I believe the general rule of thumb is anywhere between 1/8 and 1/4 of the total area of the display times the color depth. I could be wrong on that and maybe someone will want to chime in if they have information.

Tinus · May 9, 2023, 8:24am

You are correct, we have just switched to using a large 800x480 display and the performance is nothing at all like the 480x272 display we were using previously.

Methods that made the system run extremely smooth before now seem to be slower and one of the slower methods is now one of the fastest. Quite interesting.

Because of the large size of the display I really cannot excuse placing the (partial) display buffers in RAM anymore, hence I have to use SDRAM: I think this is now the limiting factor, see the graph below based on lv_benchmark results. This is with 2 display buffers and DMA. Of course it is still possible to place the partial display buffers in RAM, but this is quite a waste of precious memory: for instance the option with 10 horizontal pixels already takes up 32KB. (The orange line is with display buffers in RAM!)

In fact, at this point drawing directly to the frame buffers (stored in SDRAM) used for my screen with direct_mode and full_refresh on is actually not too bad performance-wise with an average FPS of 22.

This seems to be a case of diminishing returns. The (SD)RAM usage expands while the actual performance is bottlenecked by the use of SDRAM for storing frame buffers.

kdschlosser · May 9, 2023, 6:43pm

if using the SPIRAM for non “mission critical” portions of your code where speed is not the highest priority then I would suggest doing that.
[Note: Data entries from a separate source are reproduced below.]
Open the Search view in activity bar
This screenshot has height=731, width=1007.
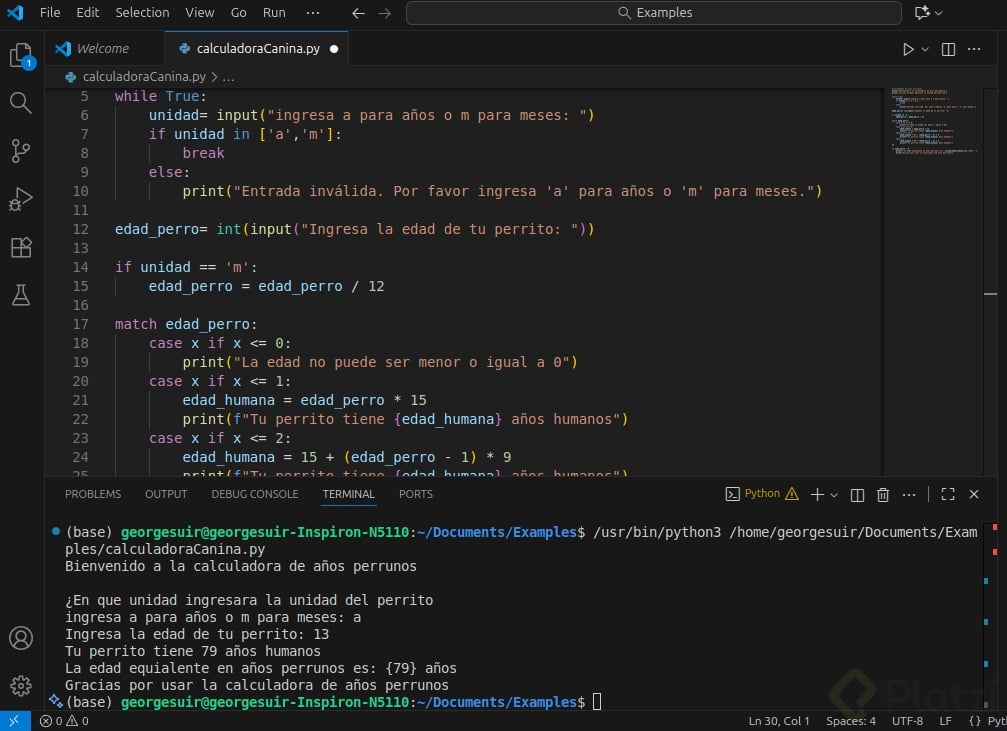coord(21,103)
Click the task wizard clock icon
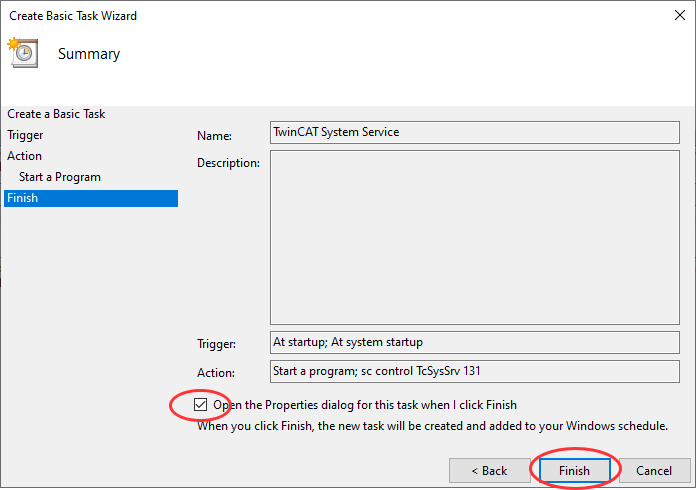The width and height of the screenshot is (696, 490). [x=22, y=53]
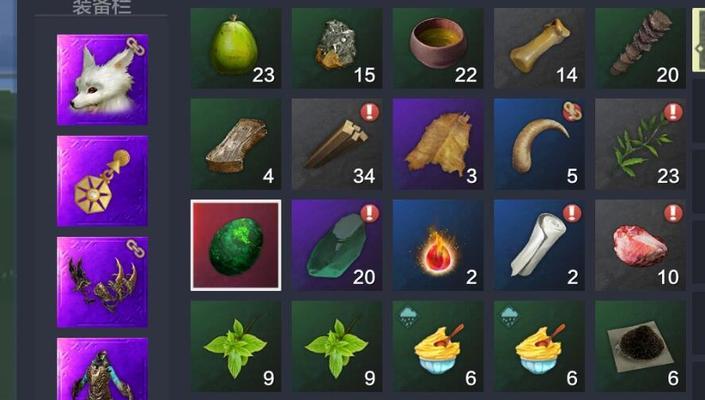Choose the green jade stone stack of 20
Viewport: 705px width, 400px height.
click(337, 245)
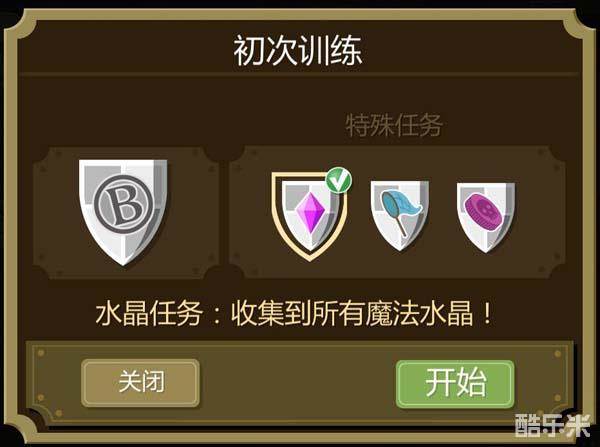Click the 酷乐米 watermark logo
Viewport: 600px width, 447px height.
[553, 425]
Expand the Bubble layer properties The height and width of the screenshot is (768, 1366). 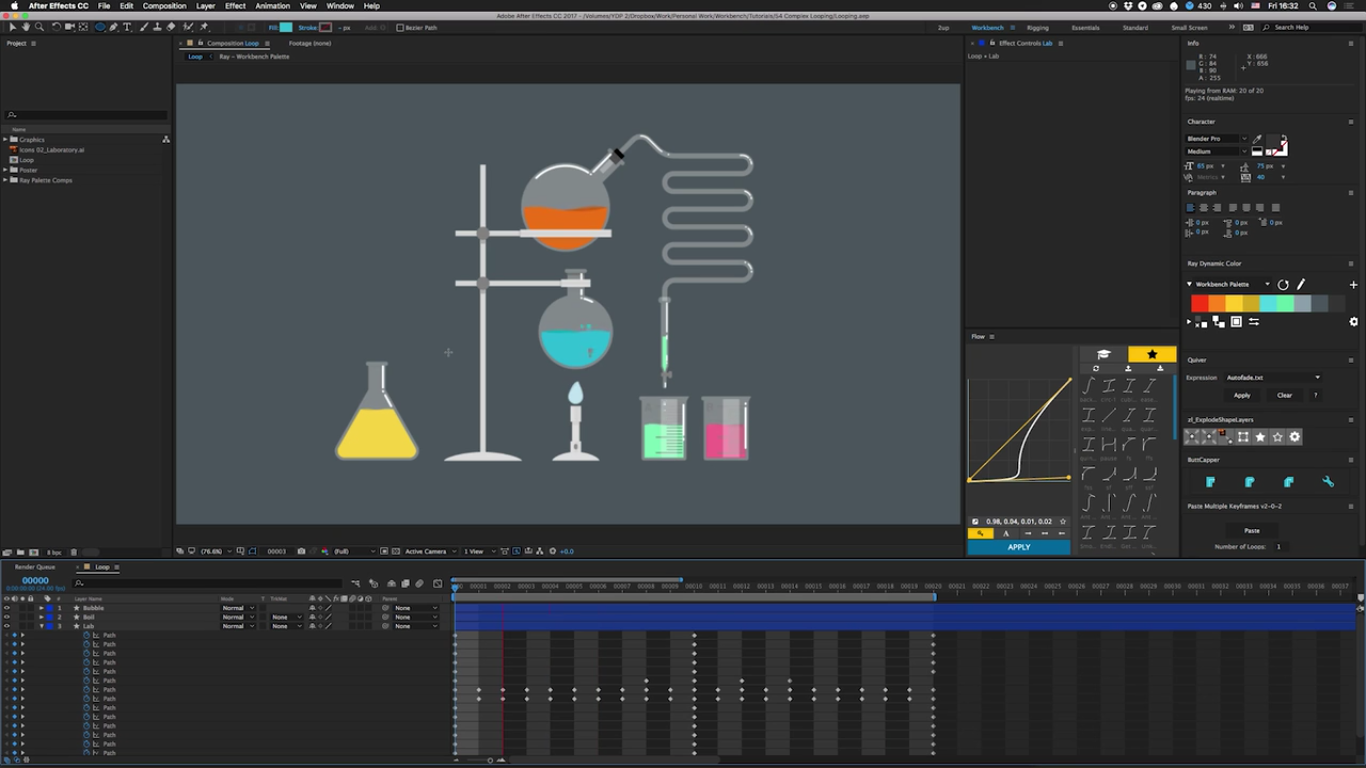[x=41, y=608]
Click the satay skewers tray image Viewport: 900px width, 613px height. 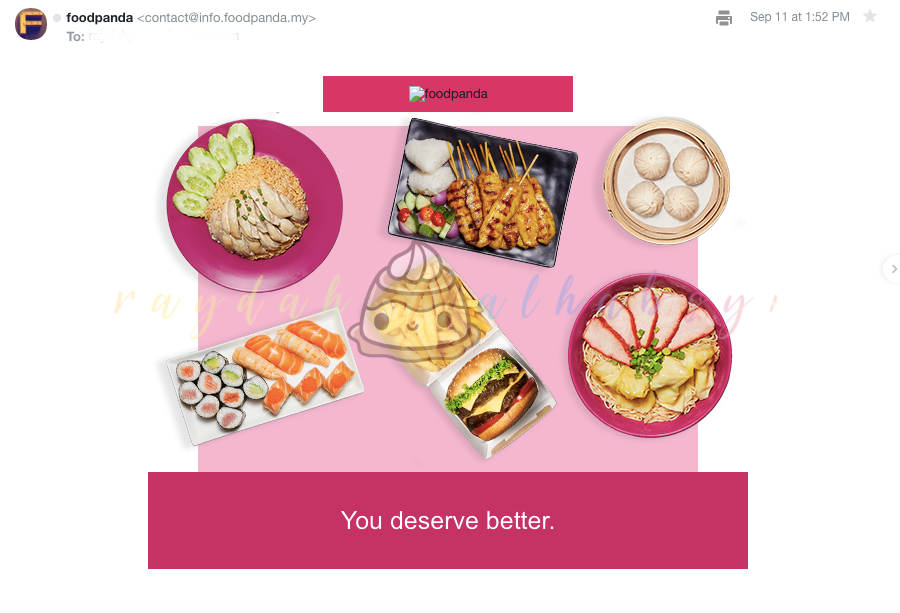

You should be able to set into partial mode and create 2 smaller frame buffers that will fit into the fast memory and use the SPIRAM for the rest of the code. Performance wise writing and reading small things from the SPIRAM isn’t that bad. you really notice it when you are dealing with large amounts of data that get moved at once. The other thing is that a lot of times the SPIRAM is on a shared bus with the flash so if you have anything that uses the flash like reading of PNG data this can slow down transfers to and from the SPIRAM as well.

Have you graphed what the speed is with a single frame buffer? It would be interesting to see what the speed difference would be there.

Tinus · May 10, 2023, 6:18am

Hello, I have graphed all of my “drawing methods” here:

It is obvious from these results that placing the display buffers in SDRAM is not really a viable option. The “half RAM” option is always faster, but again this comes at a cost of precious memory.

I thought it was quite interesting to see that a single DMA buffer is still quicker than my “simple method” which works in the exact same way but no DMA.

EDIT: changing the optimization to -O3 instead of -O2 nets a small performance increase. The 2x DMA (half RAM) solution now reaches 30fps with a total display buffers size of 32KB. Which is the refresh rate of the screen anyway.